As a standards-based NVMe-PCIe SSD: Optane devices can be used as the storage element of an ordinary solid-state drive, typically in M.2 card format, NVMe PCI Express format, or U.2 standalone format. When Optane is used as an ordinary SSD, its compatibility requirements are the same as for any traditional SSD. Therefore compatibility depends only upon whether the hardware, operating system and drivers can support NVMe and similar SSDs. Optane SSDs are therefore compatible with a wide range of older and newer chipsets and CPUs.

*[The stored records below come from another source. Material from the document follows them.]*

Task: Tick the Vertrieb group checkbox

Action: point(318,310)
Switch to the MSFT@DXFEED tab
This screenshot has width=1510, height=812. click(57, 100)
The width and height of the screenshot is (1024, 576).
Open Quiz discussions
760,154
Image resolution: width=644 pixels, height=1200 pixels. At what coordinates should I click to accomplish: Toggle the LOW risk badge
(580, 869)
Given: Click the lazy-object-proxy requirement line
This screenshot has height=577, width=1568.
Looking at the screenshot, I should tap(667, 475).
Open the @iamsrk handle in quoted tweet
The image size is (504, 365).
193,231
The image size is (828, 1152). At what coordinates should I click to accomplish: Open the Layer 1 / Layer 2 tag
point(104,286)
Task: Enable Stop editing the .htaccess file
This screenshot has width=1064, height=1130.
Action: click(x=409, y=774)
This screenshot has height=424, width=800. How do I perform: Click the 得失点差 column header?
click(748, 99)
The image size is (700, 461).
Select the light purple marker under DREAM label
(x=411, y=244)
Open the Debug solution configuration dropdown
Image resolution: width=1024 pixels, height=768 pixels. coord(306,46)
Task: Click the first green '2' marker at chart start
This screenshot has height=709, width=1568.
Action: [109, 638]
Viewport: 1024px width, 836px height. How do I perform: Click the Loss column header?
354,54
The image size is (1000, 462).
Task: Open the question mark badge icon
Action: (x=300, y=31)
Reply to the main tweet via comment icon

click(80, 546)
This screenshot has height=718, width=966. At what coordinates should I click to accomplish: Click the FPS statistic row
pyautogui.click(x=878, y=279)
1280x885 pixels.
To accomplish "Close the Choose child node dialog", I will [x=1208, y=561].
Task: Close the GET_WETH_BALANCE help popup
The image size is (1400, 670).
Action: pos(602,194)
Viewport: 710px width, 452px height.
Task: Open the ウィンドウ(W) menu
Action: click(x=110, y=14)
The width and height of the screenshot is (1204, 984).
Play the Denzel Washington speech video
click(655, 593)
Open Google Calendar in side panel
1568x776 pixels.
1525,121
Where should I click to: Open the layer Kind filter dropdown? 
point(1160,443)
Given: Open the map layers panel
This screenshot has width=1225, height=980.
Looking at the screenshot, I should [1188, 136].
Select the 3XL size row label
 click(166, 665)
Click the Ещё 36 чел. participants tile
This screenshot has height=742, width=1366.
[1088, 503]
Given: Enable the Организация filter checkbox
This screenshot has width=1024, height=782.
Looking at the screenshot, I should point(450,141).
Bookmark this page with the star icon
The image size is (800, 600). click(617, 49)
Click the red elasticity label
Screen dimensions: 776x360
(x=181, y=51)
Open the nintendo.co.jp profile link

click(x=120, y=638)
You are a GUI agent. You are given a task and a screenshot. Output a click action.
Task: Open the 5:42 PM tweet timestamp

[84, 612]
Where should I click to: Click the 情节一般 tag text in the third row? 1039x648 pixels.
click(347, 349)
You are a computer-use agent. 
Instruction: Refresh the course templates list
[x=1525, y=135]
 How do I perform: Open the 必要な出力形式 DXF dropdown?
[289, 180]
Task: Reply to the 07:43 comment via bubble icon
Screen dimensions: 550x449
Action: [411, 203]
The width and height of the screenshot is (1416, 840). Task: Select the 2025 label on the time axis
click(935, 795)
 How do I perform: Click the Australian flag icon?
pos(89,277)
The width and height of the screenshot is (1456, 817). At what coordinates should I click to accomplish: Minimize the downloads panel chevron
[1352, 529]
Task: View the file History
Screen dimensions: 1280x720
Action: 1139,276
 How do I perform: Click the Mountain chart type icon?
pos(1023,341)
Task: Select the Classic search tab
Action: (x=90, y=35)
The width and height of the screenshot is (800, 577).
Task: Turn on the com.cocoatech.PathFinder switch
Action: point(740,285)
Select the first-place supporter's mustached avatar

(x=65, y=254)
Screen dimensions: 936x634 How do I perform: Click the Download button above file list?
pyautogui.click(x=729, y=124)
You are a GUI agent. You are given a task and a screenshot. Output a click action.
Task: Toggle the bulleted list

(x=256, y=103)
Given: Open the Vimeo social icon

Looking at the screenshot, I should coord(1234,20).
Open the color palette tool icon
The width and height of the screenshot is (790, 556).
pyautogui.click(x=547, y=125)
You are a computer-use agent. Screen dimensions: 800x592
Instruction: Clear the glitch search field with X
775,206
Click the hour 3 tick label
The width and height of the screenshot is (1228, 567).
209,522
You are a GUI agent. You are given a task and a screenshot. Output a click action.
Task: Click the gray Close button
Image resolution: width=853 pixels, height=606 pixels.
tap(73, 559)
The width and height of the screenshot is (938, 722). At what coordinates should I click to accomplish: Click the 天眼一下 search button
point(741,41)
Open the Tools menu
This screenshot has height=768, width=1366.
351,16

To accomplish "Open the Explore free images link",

As a memory or on-board acceleration device: Optane devices can also be used as NVDIMM or for certain kinds of caching or accelerating roles, but unlike general SSD roles, this requires newer hardware, since the chipset and motherboard must be designed to work specifically with Optane in those roles.
Micron
Micron offers NVMe AIC SSD drives which maintain compatibility with NVMe capable systems. Native support as an acceleration device is not supported.